Hardware failures in spinal cord stimulation for failed back surgery syndrome

Neuromodulation. 2000 Jan;3(1):27-30. doi: 10.1046/j.1525-1403.2000.00027.x.


Spinal cord stimulation (SCS) is an efficient means for treatment of the postsurgical lumbar spine condition known as failed back surgery syndrome (FBSS). Although the devices and the implantation techniques are well established and the technology is sophisticated, there are some complications caused by hardware failures. This study was aimed at identifying the most frequent types of hardware failures and their causes in FBSS patients treated with SCS. In a retrospective analysis, a group of 42 FBSS patients using single lead SCS for 6-74 months was evaluated. Only hardware failures were considered in the analysis, and parameters such as occurrence of failure after primary implantation of the device, frequency and site of failure, stimulation time to failure (TF), and overall time of SCS usage were recorded.
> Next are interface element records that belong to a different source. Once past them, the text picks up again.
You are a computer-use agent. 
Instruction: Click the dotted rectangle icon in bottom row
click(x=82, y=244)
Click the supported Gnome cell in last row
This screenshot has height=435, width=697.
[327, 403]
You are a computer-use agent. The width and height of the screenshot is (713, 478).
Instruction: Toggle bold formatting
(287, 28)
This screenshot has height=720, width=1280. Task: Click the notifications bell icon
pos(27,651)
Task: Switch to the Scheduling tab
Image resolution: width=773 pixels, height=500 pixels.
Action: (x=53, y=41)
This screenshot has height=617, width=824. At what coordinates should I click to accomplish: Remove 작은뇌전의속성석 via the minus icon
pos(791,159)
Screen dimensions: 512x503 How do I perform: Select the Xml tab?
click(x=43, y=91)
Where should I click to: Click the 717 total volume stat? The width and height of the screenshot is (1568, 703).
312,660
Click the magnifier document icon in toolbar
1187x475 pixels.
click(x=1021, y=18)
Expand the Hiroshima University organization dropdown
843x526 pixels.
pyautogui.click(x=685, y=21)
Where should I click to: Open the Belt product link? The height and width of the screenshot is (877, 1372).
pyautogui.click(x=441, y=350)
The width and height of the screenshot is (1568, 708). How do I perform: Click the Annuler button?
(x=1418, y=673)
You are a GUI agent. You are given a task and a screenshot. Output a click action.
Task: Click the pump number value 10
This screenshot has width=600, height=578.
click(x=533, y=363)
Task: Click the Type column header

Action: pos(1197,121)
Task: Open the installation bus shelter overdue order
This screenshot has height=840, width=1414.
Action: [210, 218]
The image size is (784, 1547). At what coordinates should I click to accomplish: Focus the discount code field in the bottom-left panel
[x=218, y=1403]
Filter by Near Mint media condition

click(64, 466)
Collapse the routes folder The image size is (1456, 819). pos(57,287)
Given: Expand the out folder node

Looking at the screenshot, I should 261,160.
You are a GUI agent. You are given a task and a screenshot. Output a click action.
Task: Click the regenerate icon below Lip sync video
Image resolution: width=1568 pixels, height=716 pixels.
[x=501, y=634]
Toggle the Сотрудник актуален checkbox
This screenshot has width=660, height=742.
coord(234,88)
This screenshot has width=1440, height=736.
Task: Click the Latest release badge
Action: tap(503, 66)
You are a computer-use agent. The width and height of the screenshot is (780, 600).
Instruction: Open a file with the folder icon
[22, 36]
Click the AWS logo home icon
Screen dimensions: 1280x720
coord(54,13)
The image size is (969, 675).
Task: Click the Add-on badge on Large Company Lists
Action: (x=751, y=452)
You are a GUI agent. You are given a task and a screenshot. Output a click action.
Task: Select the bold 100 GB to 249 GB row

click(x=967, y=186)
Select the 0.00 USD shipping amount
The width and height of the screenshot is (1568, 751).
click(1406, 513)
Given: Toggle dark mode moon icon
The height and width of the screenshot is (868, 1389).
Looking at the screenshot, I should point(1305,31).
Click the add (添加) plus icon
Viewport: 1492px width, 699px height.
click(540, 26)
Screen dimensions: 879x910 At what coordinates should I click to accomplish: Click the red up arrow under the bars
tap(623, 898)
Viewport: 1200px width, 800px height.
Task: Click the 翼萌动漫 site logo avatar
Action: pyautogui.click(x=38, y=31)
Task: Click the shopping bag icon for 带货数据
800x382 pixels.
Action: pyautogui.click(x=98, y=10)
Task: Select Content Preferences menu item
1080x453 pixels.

In the patient group studied, 12 surgical corrections of the hardware were carried out in 10 patients. In eight patients there was a single corrective procedure, in two additional cases there were two surgically corrected hardware failures each. The most often encountered type of hardware failure was lead breakage or disruption of insulation (percutaneously placed Quad leads only) leading to short circuiting and dysfunction (n= 8). Second in frequency were receiver (model 3470) failures due to insulation leakage at the plug connection site (n= 2). In one case, extension cable breakage caused dysfunction of the system, and another dysfunction was caused by distal extension cable disconnection. In conclusion, SCS is a low-complication procedure for treatment of benign low-back pain, but seems to be prone to lead and insulation failures.